Text excerpt:
Lender Survival and Protection Strategies with Real Estate Developers

By Jay Kelley, Managing Director, and Juanita Schwartzkopf, Senior Consultant, Focus Management Group

Over the last decade, commercial real estate (“CRE”) lending saw significant growth as financial institutions competed vigorously for new loan and fee originations.  As a result, many lenders found themselves confronted with significant exposure to large real estate developers by the time the CRE market collapsed in 2008.  As average projects, borrowers and relationships grew larger, CRE loans became increasingly complex and each new project often incorporated multifaceted legal structures involving numerous entities. During boom times, many developers also managed to persuade lenders to eliminate personal and/or corporate holding company guarantees. Given current fallout in CRE values and the pull back from CRE buyers, lenders now face outstanding loan balances at a higher percentage of project value than expected while borrower liquidity has all but evaporated and many projects have stalled.  As a result, many developers are coming to their lenders with the “too big to fail” attitude – intent on garnering concessions from their lenders in a global settlement type of approach.

However, even in this current distressed CRE environment, lenders have options. Consider the case of a CRE developer with multiple projects, and multiple lenders:

  • It is typical for large CRE developers to use a single purpose entity (“SPE”) approach to manage the legal structuring side of their developments, and to provide lenders with a single corporate sponsor to guarantee the debt for all of the SPEs.
  • In these cases, there are usually a few lenders that have financed a majority of the projects and as a result, these lenders have a majority of the debt to the SPEs.
  • Within the group of larger lenders, certain lenders may determine that they are in a better collateral and/or legal position if the projects they have funded are isolated from all of the other projects in the developer’s portfolio.
  • There may also be single project lenders who demand interest, principal or full payouts exceeding the cash flows on the projects they have financed or lenders whose collateral positions are over-leveraged.  As such, these lenders may find themselves more reliant on the guarantor/sponsor to repay all obligations.

As a lender, if you determine that your projects with a given developer are in a better position compared to those held by other lenders, how do you protect the cash flows related to your collateral from the other lenders whose projects are in trouble?

The Silo Approach

The structural answer to protect a lender’s position may be a “silo”.  The silo concept involves isolating all projects related to a particular lender and transferring them into a new roll-up entity that is still 100% owned by the sponsor/guarantor. By such action, all of the assets specific to that lender’s loans are owned by the new mid-tier “silo” entity (see diagram below).  This provides the silo lender with the opportunity to:

  • Capture excess cash flow generated by assets within the silo;
  • Accumulate interest reserves;
  • Support less successful projects within the silo;
  • Make scheduled debt payments, and
  • Provide a safer mechanism for providing additional funding to certain projects.

The silo approach isolates the cash flow related to the silo lender’s collateral within the silo and effectively “cross collateralizes” the partnership interests owned by the parent/sponsor/guarantor within that silo.

Lender Survival and Protection Strategies with Real Estate Developers

From the silo lender’s perspective, this structure allows the lender to control its own destiny while at the same time reducing restructuring costs. The restructuring costs paid to third parties may be lower as the silo entity can be made to be bankruptcy remote should the developer or related entities file for bankruptcy protection related to other projects. The lender’s internal restructuring costs may also be lower due to the lender’s ability to focus attention only on the projects in the silo.

Task inputs:
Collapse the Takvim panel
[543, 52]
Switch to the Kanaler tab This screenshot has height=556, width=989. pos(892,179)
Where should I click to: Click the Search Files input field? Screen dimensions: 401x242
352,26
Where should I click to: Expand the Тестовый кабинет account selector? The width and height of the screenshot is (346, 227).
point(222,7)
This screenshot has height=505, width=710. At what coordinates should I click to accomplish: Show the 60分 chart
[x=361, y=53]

...

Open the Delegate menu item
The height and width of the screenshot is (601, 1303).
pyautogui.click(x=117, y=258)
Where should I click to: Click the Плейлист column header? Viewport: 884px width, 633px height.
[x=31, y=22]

Stated problem 1: In the article on lender strategies with real estate developers, why may the restructuring costs that the silo lender pays to third parties be lower? Answer in one to three sentences.
Stated problem 2: Rewrite the records, starting at the line that contains "Switch to the" and ending at the line that contains "[x=361, y=53]", as a two-column CSV with the columns request and answer. Give one row per request, put each value in a single quoted field, and replace line breaks with spaces.
The article and the records are separate, unrelated material.

Output 1: The silo entity can be made bankruptcy remote if the developer or related entities file for bankruptcy protection over other projects. That is why the restructuring costs paid to third parties may be lower.

Output 2:
request,answer
"Switch to the Kanaler tab This screenshot has height=556, width=989.","pos(892,179)"
"Where should I click to: Click the Search Files input field? Screen dimensions: 401x242","352,26"
"Where should I click to: Expand the Тестовый кабинет account selector? The width and height of the screenshot is (346, 227).","point(222,7)"
"This screenshot has height=505, width=710. At what coordinates should I click to accomplish: Show the 60分 chart","[x=361, y=53]"